I think you're over-complicating this. The only thing we're interested in is the sampling period, which is 1/60 s.The issue here is the time delta -- if you use the time progression in milliseconds you cannot use races with time progression factor that is unequal to one, and with time progression 0 you won't get any time progression. If you use external time measurements (measure time between arrival of packets) you will get inaccuracies. I came up with a timing solution based on the packet numbers and that the timing between them is almost-always-but-not-quite fixed to 1/60s. But it is quite involved and requires you to not miss some special packets.
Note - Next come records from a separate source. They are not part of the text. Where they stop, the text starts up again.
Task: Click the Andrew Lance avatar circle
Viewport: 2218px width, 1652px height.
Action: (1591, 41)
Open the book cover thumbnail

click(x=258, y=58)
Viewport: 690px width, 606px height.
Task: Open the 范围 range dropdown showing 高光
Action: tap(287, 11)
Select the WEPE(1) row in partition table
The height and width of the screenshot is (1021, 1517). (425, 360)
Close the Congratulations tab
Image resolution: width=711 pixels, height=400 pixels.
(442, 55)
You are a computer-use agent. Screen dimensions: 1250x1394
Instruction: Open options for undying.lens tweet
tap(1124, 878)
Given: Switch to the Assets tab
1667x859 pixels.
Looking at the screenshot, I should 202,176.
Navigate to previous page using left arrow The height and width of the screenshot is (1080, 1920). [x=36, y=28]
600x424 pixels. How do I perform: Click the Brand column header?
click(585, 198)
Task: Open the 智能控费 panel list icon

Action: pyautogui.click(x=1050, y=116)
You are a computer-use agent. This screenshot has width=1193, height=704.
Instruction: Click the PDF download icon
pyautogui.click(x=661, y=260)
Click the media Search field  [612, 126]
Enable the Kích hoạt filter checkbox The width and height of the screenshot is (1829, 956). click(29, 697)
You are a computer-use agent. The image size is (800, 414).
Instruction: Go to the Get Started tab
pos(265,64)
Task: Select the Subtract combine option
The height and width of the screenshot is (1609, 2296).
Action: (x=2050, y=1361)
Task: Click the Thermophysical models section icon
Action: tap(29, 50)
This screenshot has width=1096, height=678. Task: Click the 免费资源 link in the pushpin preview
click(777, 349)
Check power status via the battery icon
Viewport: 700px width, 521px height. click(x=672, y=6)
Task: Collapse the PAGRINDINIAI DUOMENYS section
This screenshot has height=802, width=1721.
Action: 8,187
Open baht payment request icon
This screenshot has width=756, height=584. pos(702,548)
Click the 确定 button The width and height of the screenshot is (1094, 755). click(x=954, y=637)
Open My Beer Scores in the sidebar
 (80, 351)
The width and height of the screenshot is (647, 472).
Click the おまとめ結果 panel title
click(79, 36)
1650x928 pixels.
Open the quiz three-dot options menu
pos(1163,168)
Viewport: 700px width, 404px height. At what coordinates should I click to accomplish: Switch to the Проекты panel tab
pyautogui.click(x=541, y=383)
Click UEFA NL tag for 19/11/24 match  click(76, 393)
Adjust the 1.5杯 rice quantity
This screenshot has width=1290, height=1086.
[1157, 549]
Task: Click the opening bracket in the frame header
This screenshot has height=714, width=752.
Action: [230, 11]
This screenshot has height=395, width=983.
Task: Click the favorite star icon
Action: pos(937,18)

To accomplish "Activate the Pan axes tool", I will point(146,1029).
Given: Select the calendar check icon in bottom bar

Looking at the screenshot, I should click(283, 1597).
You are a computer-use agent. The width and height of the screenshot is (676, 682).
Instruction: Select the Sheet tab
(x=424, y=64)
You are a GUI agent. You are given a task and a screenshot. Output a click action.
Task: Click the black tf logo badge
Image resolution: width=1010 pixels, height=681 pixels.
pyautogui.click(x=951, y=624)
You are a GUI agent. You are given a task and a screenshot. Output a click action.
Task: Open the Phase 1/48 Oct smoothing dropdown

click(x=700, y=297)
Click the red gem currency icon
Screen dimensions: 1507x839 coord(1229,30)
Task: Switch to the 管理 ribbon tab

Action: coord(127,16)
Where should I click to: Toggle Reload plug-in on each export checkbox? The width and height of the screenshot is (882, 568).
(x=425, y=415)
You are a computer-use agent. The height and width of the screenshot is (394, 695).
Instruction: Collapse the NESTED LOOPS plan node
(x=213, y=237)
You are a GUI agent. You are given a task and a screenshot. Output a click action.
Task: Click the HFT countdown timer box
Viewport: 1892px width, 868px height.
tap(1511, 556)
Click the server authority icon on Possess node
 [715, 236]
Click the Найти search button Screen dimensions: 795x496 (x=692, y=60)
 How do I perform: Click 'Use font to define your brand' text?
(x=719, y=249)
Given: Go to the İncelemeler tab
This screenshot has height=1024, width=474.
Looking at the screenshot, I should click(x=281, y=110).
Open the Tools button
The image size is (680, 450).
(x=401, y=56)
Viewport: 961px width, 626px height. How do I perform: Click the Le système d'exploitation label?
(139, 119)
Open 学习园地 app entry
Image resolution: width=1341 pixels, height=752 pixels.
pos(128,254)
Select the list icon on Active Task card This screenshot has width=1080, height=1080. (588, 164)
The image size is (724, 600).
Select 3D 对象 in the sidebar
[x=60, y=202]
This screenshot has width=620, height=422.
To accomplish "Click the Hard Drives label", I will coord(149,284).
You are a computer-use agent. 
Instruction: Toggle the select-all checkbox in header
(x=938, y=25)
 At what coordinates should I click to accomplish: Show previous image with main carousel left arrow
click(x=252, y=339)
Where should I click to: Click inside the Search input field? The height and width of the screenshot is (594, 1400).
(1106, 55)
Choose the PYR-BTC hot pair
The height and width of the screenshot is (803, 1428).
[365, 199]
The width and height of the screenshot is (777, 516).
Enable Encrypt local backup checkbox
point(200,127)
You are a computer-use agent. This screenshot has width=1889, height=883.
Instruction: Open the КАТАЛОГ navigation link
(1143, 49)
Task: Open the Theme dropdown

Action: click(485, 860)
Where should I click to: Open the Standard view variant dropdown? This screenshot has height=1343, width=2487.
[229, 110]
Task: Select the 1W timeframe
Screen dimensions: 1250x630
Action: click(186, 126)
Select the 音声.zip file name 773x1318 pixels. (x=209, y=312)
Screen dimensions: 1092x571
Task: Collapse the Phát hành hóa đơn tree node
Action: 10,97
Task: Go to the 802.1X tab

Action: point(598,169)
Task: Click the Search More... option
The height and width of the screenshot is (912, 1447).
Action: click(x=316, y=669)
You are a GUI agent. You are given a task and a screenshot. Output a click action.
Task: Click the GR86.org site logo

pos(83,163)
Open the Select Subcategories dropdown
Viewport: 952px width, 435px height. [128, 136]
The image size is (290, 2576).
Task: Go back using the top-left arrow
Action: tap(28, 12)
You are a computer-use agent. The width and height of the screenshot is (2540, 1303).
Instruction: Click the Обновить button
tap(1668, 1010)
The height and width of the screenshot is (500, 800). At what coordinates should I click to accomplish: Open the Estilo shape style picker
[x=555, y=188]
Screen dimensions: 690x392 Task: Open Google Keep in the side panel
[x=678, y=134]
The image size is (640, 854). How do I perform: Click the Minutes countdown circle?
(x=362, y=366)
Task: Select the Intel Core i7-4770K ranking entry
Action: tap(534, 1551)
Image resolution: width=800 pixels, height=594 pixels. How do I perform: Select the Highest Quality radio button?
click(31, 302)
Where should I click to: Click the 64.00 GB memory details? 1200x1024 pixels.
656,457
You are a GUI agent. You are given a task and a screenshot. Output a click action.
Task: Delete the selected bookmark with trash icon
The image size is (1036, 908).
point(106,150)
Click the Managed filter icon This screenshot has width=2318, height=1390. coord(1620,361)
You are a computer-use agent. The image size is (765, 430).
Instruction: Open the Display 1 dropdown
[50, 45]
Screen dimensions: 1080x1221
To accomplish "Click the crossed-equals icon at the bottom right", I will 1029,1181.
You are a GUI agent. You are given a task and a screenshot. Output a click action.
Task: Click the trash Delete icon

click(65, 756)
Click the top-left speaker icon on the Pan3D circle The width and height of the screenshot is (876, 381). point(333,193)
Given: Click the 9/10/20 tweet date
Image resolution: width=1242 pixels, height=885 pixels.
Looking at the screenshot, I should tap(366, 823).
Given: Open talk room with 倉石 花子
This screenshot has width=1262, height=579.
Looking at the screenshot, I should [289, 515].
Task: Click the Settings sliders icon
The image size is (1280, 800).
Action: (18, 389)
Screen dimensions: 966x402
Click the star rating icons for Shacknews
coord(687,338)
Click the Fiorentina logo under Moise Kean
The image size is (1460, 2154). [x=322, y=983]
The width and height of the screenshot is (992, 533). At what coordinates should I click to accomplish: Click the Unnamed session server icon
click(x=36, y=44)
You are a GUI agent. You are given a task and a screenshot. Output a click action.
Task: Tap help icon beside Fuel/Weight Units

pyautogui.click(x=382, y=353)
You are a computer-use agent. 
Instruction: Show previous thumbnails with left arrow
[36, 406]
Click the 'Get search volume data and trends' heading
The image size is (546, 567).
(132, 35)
It doesn't work in some cases like standing starts. @Stoobert also found some velocity discrepancies with live vs. replays in the data so the time retrieval is sketchy and thus also deriving things from it like acceleration.
How do you get the time delta to differentiate from velocity to acceleration?
I just do a[n] = 60 * (v[n] - v[n-1]), where v[n] is the velocity vector in packet n.
(because a = dv/dt -> a = dv/(1/60) = 60 * dv. And dv = v[n] - v[n - 1].)
For lap timing I accumulate 1/60 s. for each logged (i.e. non pause-flagged) packet. This yields the exact lap times displayed in-game to the millisecond, so I can't see where the alleged special packets fit in.
Edit: Ok, having logged a couple of whole races (with standing start,) there's something weird going on, but only on the final lap of the race. From my logger's debug messages it seems like the game skips a lot of packets, so the calculated timing for the last lap (and only that) is off.